◆ BRIEF
Output the records from the line containing "Where should I" through the line containing "tap(241, 153)" as a two-column CSV with the headers instruction and response. Give one row per record, with each value in a single quoted field, line breaks replaced by spaces, and the pictures omitted.

◆ ◆ ◆

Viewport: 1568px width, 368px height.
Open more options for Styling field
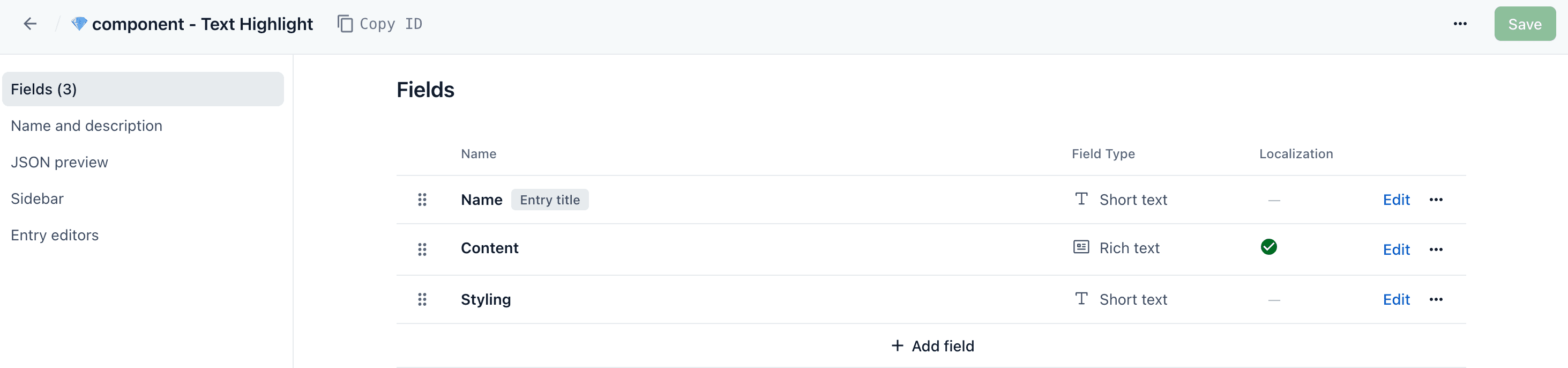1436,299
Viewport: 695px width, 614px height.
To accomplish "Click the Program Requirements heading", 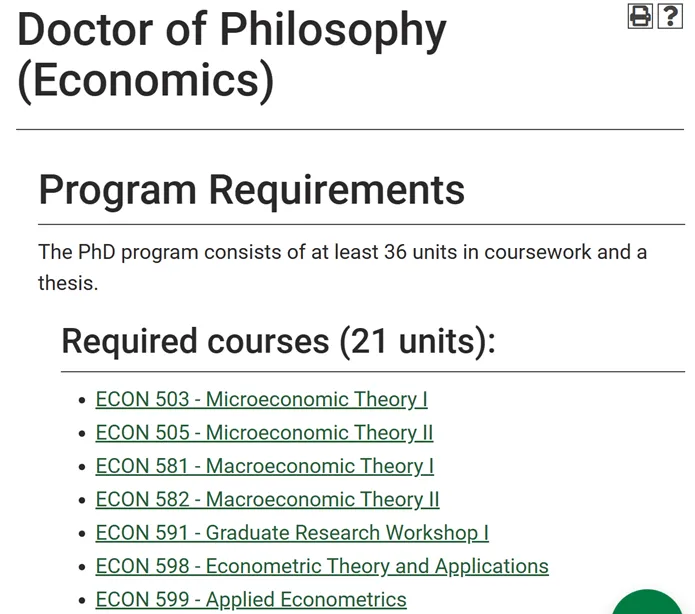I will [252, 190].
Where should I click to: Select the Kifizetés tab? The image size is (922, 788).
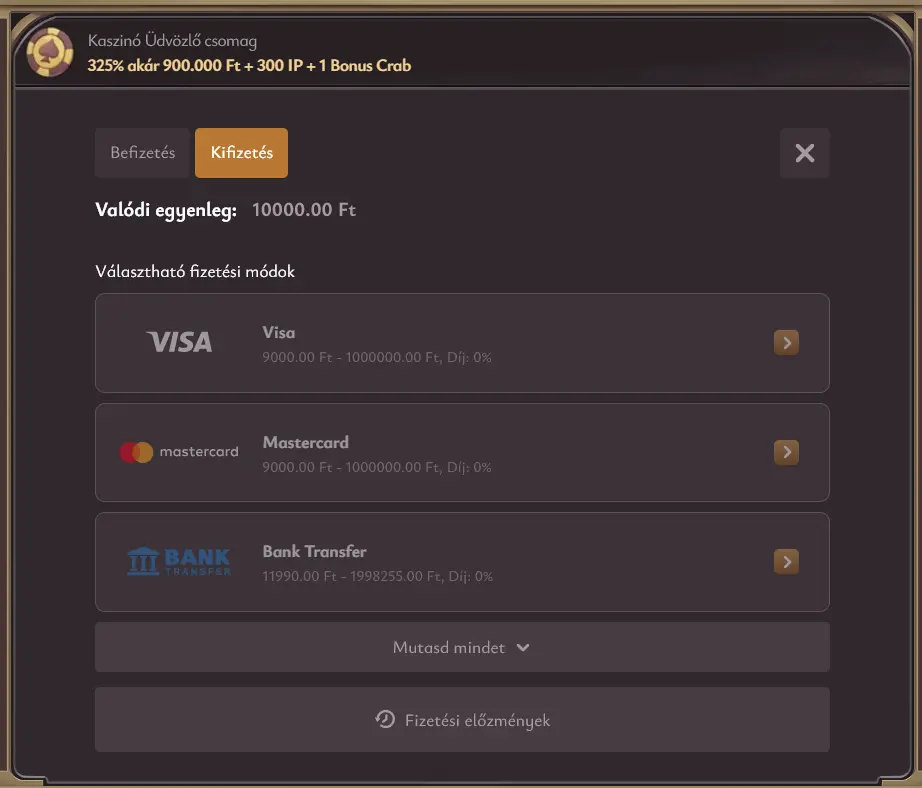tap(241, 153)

◆ ◆ ◆

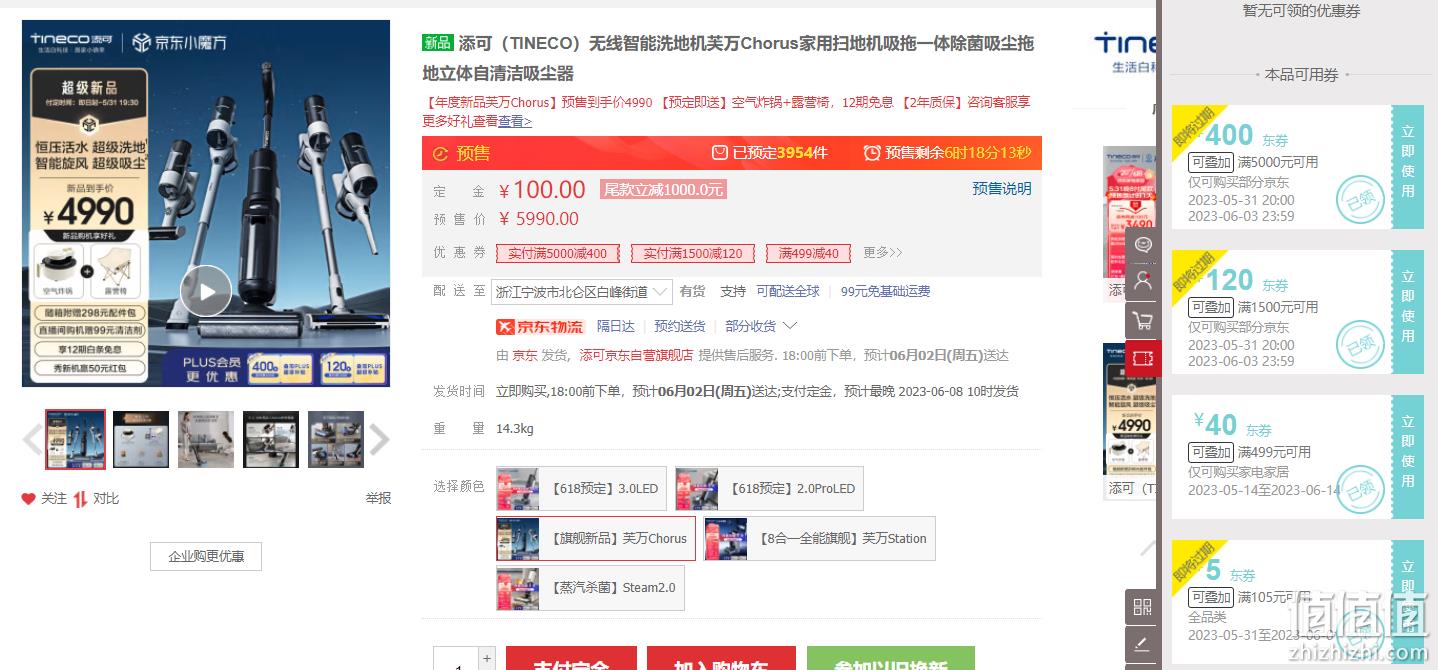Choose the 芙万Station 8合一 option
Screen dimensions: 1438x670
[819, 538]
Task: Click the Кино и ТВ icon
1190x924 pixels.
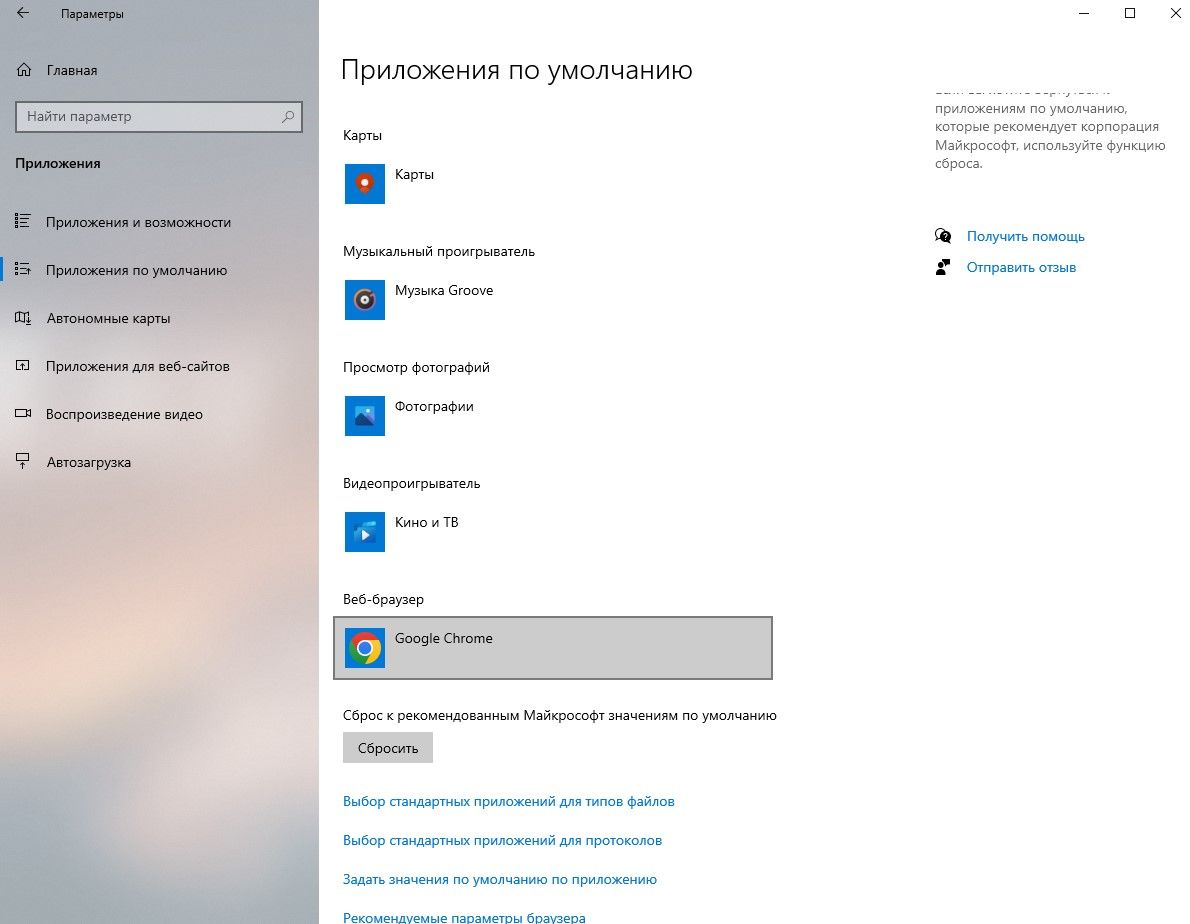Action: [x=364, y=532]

◆ ◆ ◆

◆ TASK OUTPUT
instruction,response
"Where should I click to: Select the Kifizetés tab? The image size is (922, 788).","tap(241, 153)"